Violencia de género
Actualizado el 25/11/2018 a las 10:09
Hoy, 25 de noviembre, es una de esas fechas que nadie desearía celebrar. Una efeméride suele ser correcta solo para un lugar específico de la Tierra. Habitualmente tales efemérides cubren varios siglos del pasado y del futuro. Esta, en concreto, envuelve desgraciadamente nuestro país. Poco tiene de celebración el día internacional de la violencia de género. Es un día gris... negro, para tantas personas, familias, que han visto arrebatados a sus seres más queridos. Un día que más que celebrar habría que eliminar del calendario al tiempo que se erradica la violencia de género. Celebrar días tan oscuros solo nos fragmenta aún más como sociedad. No podemos avanzar hacia la igualdad mientras sigamos perpetuando diferencias tan marcadas aunque solo sea en el calendario.

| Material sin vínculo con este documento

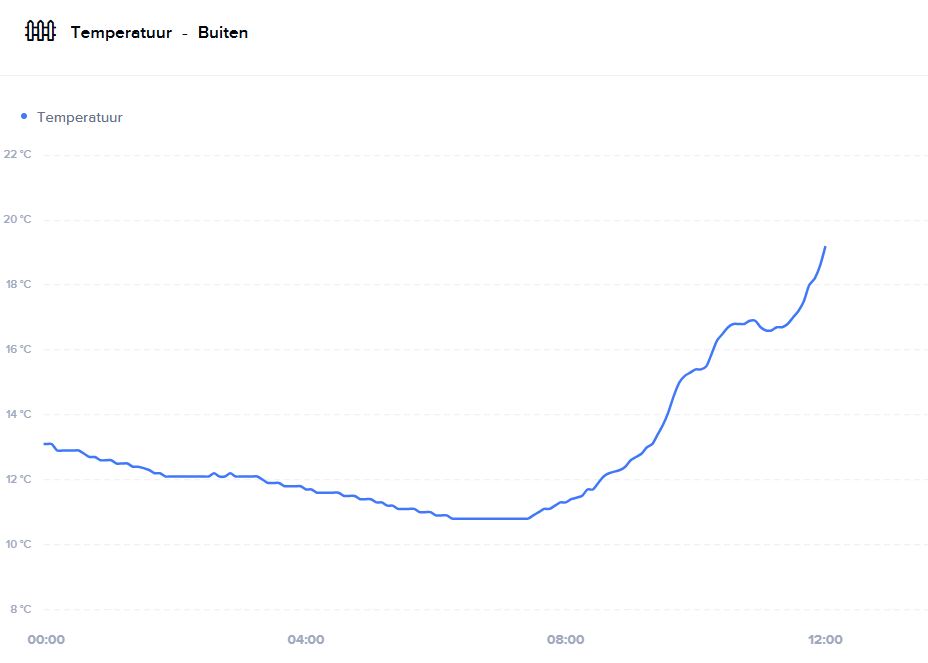This screenshot has width=928, height=663.
Task: Select the 14 °C axis label
Action: pos(17,414)
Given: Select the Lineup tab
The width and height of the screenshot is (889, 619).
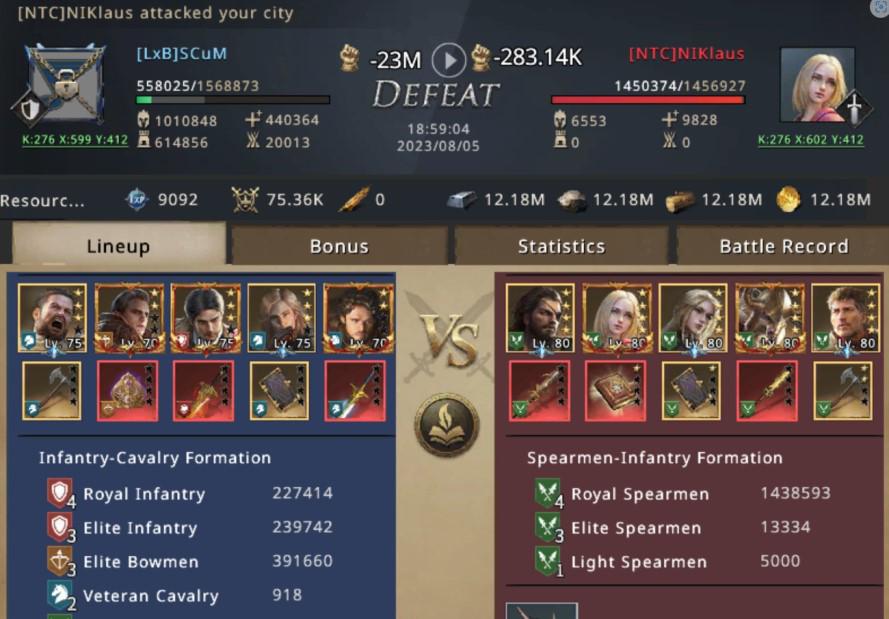Looking at the screenshot, I should pos(118,245).

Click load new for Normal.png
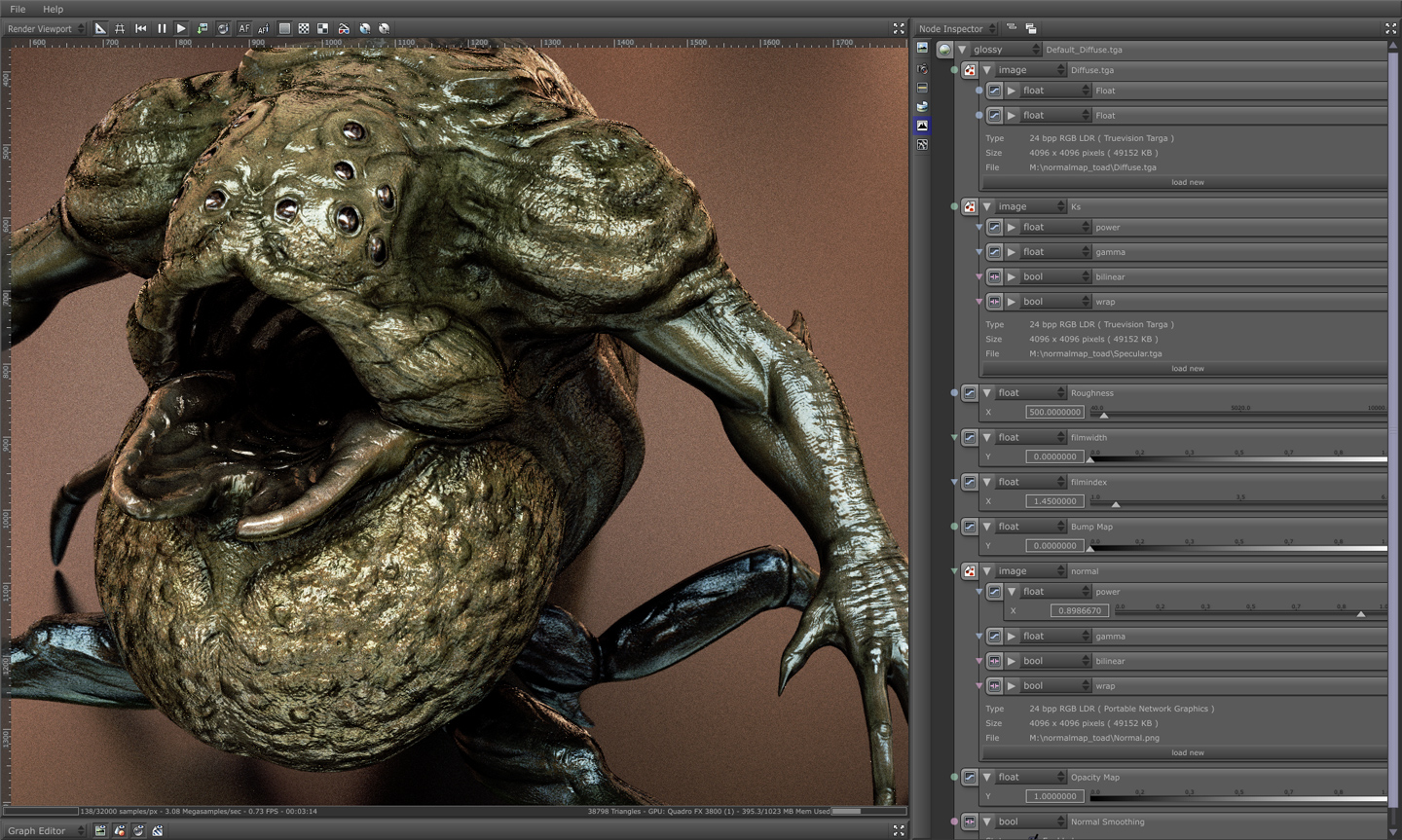[1187, 753]
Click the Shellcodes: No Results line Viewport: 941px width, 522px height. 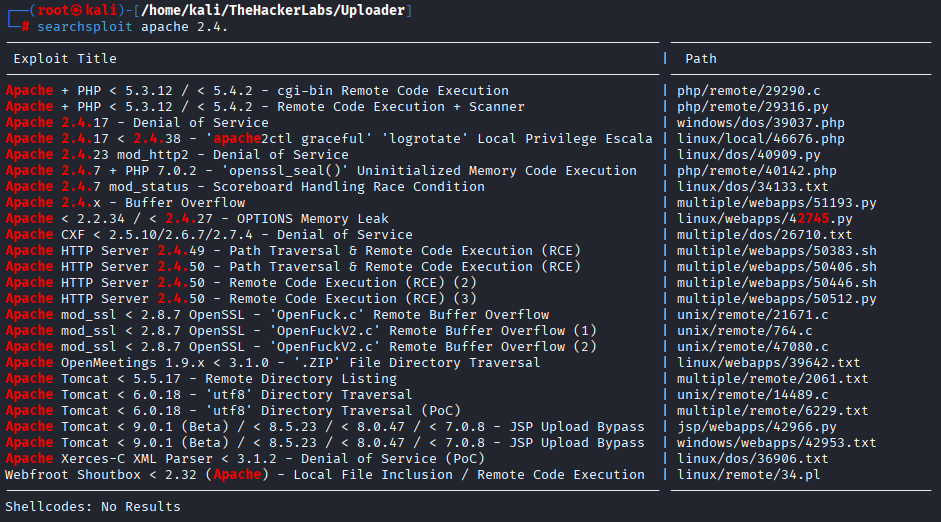click(93, 507)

El día internacional del hombre también existe... y está ahí fuera. Es el 19 de noviembre. Las diferencias de género existen pero tenemos la posibilidad y la responsabilidad de caminar juntos en la misma dirección. Eso implica tener conciencia y, sobre todo, motivación de cambio. El 25 de noviembre se está convirtiendo paulatinamente en arte de trincheras. Durante la Primera Guerra Mundial era común que los soldados en el frente de batalla recibieran postales en blanco (llamadas Feldpostkarten) para que se comunicaran con sus familiares en casa. Muchos escribían mensajes detallados pero otros, como el joven alemán Otto Schubert, prefirieron enviar pequeñas obras de arte. Cada año somos más sofisticados a la hora de "celebrar" este macabro día y hemos convertido una guerra de trincheras en arte. Y convertir la guerra en arte tiene sus inconvenientes. Como, por ejemplo, la creciente fragmentación de la sociedad. Y lo cierto es que mientras sigamos inmersos en ese continuum de celebración y diferenciación, seguiremos alimentando, casi de forma automática, patrones de indefensión y violencia. Y así, seguiremos asistiendo, perplejos, a la sucesión de manadas, en lugar de su disolución. Seguiremos observando cómo la violencia habitual es tipificada como ocasional, cómo la impunidad sigue marcando tendencia. Como siempre, tendremos que seguir mirando fuera para percatarnos de que existen otras formas de hacer, que la violencia es independiente del género, que celebrar por costumbre lo que nos daña por hábito no nos devolverá a nuestros seres queridos... ni siquiera liberará a quien nos hirió.